Ding ding ding. One person got close with "now players can choose their starting rank" but somehow didn't connect the dots that the site is obviously full of alt accounts and cheaters. Still fun to just play chess but sometime feel like I may as well just cut out the middleman and play against the computer they are using.

I've dropped from mid 1300s to 1100 in about 2 weeks - get thrashed by players in 1000s - got to be cheating.....

It's a very accurate measurement of strength. The only way it can go down without me playing worse is that everyone else got better, or lots of people left chess.com (because it sucks) and there was a rating deflation.
Where are they going or playing? What are the better alternatives?

If I lift weights, and they feel suddendly heavier, which is the most likely?
A) Weight changed and 1kg is now heavier than it used to be.
B) I'm in a lower shape than I used to be.
I'm always amazed how some people do actually believe they'd be the so stable center of the Universe...
I hope my cognitive abilities are not in sharp decline I kept a break for over a year and half - before it I was constantly hovering at around 1300-1330 and now am having real difficulties in getting above 1150. People with just 1100 rating seem to be quick and knowing basic strategy and tactics quite automatically. Should I see a doctor?
At my level, in the 900s on Rapid, sometimes I win relatively easily, sometimes it's a grueling struggle that may end in a win, a loss or a draw, but all three outcomes tend to suggest the opponent was genuinely about the same skill level as me, and sometimes the opponent quite handily defeats me and seems to be quite a bit better than their nominal rating. I fell ill and didn't play for a couple of weeks, and have come back with my game perhaps a little improved by the rest. I limit my play, basically because I am prone to "tilt".

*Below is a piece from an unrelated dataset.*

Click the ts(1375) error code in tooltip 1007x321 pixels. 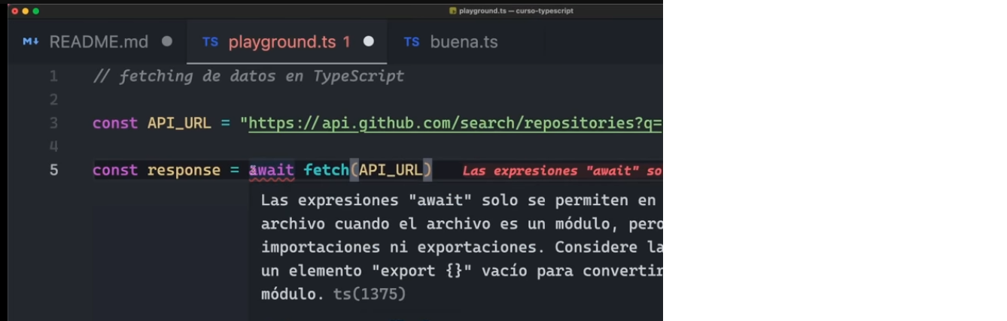click(369, 294)
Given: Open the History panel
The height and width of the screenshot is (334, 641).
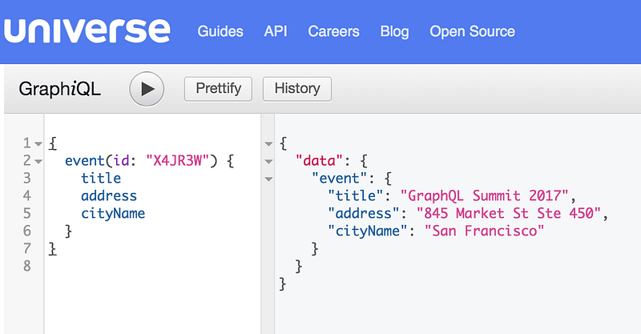Looking at the screenshot, I should click(296, 88).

It's easy to believe that the standard has gone up but, last year, I was ill, with what I believe to have been the Omicron variant. It infected my brain early last year causing occasional hallucinations (inexplicable sounds and smells, for a few months) and no other symptoms until I had a minor visual hallucination and then a couple of days later I had all the covid symptoms simultaneously for 29 days (including fever, and overheating). Then it suddenly stopped and a week later I had extreme tiredness and dizzyness (which I presume was long covid) and after another 3 months, I recovered, except for slight cognitive decline and a drop of about 250 points in my chess.com rating. I think Covid was able to enter my brain and was doing damage for about 3 months before my immune system kicked in with a vengeance causing typical covid symptoms.
I don't know this for a fact, but I guess that a lot of people suffer brain damage or just drop dead from covid infection of the brain without even knowing that they have it. This could be why the excess deaths count has remained high. I have done some googling and Omicron has 2 potential routes into the brain compared to just one for the previous variants (with the exception of the original Wuhan, which had 4!)
I wouldn't take any more vaccines because I don't want anything which reduces the intensity of my immune reaction to infection. I believe that being ill with covid is the thing that saved me from further damage or death. Likewise, I won't now take antihistamines for hay fever as they could suppress my immune reaction too. (Diseases don't rest in the hay fever season)
It is all to do with personal choice and I would not advise anyone else to take the vaccine or decline it. At least I have a lot to relearn now about the chess openings which have been erased from my memory.

As a newbie trying to break through the 400s, I'm struggling much more than I thought I would. I've been able to beat 700 ELO bots with ease, yet every match against a real player in the 400s gives me a run for my money. My opponents rarely make mistakes, to the point where my Game Reviews estimate our ELOs in the 600-1200 range. It's confusing to me how players at my rank play with such high accuracy, yet the bots meant to emulate that skill level constantly blunder and hang pieces.
Player strength here dropped by 100 points. What used to be 2200 is now 2100. That's why everybody was gifted 100 points in Bullet.